A partir desta sexta-feira (24), 23,3 milhões de aposentados e pensionistas do INSS que ganham até um salário mínimo começam a receber a primeira parcela do décimo terceiro antecipado. Outros 11,9 milhões de beneficiários com renda acima do piso nacional terão o pagamento iniciado em 2 de maio. No total, serão injetados R$ 78,2 bilhões na economia, dinheiro que, em última instância, sai do bolso do contribuinte brasileiro.
A antecipação, assinada pelo presidente Lula em março, ocorre pelo sétimo ano consecutivo. Em 2020 e 2021, a justificativa foi a pandemia; em 2022 e 2023, o pagamento ocorreu em maio e junho; agora, em 2024 e 2025, a medida se consolidou como política permanente, desrespeitando o calendário tradicional de agosto e dezembro. A primeira parcela será paga até 8 de maio, e a segunda, de 25 de maio a 8 de junho, conforme o dígito final do NIS.
Embora a medida alivie o orçamento de milhões de famílias, é preciso questionar: até que ponto o Estado deve intervir na gestão financeira dos benefícios previdenciários? A antecipação do 13º, embora popular, representa uma interferência direta no fluxo de caixa da Previdência Social, que já enfrenta déficit bilionário. Cada real adiantado agora é um real que deixará de ser pago no fim do ano, o que pode comprometer o planejamento de longo prazo do sistema.
Para os contribuintes que sustentam a máquina pública, a notícia traz um alerta: os R$ 78,2 bilhões que o governo anuncia como “injeção na economia” são, na verdade, recursos que poderiam ser usados para reduzir a dívida pública ou financiar investimentos em infraestrutura e segurança. Em vez disso, o Estado opta por uma política de curto prazo, que agrada eleitores, mas ignora a responsabilidade fiscal.
Do ponto de vista da segurança pública, a medida também merece atenção. O pagamento antecipado de benefícios costuma aumentar a circulação de dinheiro em regiões periféricas, elevando o risco de roubos e furtos a idosos. As polícias Civil e Militar precisam redobrar o patrulhamento nas agências bancárias e nos pontos de saque, especialmente nas cidades do interior, onde a presença do Estado é mais frágil.
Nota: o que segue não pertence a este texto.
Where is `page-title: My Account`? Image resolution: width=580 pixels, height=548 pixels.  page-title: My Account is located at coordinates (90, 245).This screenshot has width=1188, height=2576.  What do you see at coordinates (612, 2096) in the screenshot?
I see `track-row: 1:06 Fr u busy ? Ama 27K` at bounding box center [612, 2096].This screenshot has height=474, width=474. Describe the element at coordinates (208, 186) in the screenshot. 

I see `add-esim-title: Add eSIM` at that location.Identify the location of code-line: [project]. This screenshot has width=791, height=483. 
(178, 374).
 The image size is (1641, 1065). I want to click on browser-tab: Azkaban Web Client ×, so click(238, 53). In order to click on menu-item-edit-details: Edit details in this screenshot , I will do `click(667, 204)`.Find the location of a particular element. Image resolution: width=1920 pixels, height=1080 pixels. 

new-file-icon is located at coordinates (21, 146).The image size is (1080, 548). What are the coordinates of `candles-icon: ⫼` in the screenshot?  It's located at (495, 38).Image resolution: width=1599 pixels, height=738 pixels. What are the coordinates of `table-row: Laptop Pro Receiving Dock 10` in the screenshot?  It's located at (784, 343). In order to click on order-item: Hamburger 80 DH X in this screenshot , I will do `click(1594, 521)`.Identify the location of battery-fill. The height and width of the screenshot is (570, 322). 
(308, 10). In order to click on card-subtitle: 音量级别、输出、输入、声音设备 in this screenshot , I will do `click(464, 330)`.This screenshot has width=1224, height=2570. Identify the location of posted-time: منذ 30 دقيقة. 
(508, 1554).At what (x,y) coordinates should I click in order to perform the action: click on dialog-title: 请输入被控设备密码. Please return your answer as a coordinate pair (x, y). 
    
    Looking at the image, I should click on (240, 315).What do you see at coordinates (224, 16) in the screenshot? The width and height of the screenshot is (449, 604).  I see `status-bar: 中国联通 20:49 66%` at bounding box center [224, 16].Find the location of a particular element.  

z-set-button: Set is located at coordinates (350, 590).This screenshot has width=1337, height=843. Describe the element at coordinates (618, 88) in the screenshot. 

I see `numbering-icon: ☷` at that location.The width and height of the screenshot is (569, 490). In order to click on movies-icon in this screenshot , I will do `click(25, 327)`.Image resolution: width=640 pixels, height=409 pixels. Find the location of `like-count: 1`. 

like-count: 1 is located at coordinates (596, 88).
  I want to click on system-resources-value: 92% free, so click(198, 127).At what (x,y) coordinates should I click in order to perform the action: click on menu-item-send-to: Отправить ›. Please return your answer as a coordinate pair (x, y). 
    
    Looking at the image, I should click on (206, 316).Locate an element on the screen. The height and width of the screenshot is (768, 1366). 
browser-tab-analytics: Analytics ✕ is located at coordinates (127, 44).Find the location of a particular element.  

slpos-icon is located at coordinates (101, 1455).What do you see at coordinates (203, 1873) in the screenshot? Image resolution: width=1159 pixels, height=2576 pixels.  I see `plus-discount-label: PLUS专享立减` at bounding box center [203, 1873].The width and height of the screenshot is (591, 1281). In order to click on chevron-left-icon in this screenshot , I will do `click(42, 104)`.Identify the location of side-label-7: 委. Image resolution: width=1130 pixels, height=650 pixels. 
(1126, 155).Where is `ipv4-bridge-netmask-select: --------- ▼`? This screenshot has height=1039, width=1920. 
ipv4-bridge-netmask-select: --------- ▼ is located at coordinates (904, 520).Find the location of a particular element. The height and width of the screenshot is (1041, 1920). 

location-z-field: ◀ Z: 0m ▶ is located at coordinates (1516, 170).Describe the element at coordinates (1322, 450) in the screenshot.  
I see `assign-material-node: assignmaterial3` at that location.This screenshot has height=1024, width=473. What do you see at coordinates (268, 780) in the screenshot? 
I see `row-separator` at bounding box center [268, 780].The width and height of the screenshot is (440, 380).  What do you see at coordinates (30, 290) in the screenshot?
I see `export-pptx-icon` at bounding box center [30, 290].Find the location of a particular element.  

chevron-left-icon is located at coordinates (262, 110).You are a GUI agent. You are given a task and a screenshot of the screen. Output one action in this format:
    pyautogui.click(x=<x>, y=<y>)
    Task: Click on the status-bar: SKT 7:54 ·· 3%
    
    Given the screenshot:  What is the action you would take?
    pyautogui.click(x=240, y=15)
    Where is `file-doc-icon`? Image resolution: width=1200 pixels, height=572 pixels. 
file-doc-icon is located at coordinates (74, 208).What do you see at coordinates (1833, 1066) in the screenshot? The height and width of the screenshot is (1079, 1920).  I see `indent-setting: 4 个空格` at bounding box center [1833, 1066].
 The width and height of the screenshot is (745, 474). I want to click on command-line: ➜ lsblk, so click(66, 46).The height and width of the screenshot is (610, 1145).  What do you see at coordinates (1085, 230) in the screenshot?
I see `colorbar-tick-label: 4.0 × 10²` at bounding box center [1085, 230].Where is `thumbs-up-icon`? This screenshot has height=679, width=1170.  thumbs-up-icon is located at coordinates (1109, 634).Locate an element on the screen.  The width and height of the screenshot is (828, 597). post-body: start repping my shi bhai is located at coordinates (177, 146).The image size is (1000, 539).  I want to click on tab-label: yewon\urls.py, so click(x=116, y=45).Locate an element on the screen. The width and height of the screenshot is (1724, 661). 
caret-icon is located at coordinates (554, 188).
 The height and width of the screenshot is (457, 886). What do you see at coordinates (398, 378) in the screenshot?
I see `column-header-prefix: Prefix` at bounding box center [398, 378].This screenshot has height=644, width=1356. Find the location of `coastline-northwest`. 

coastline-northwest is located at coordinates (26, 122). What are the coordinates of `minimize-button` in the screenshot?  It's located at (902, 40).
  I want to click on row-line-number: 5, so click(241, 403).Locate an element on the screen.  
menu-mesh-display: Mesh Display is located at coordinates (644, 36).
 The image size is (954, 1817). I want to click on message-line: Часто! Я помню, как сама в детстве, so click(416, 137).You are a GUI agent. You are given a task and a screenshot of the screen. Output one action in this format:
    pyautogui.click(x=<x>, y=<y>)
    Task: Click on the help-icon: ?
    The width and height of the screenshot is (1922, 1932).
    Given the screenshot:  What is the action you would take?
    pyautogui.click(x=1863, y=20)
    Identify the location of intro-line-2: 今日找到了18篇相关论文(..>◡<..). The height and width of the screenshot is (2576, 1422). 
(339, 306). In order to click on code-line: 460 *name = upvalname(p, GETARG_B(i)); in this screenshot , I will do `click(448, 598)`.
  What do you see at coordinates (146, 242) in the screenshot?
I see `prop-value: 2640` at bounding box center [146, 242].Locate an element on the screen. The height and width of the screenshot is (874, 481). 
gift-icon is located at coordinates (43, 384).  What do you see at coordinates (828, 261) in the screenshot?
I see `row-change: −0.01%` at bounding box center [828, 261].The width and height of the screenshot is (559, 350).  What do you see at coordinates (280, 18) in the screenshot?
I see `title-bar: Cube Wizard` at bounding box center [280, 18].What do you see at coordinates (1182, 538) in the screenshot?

Os beneficiários podem consultar o valor e as datas pelo aplicativo Meu INSS ou pelo telefone 135, de segunda a sábado, das 7h às 22h. Dos 35,2 milhões de segurados, 66,2% ganham até um salário mínimo (R$ 1.621). Apenas 13,7 mil recebem o teto de R$ 8.475,55. Quem recebe auxílio-doença terá o valor proporcional, enquanto beneficiários do BPC e da Renda Mensal Vitalícia não têm direito ao 13º. A antecipação, portanto, é um alívio para muitos, mas um peso crescente para as contas públicas e para o bolso de quem paga impostos.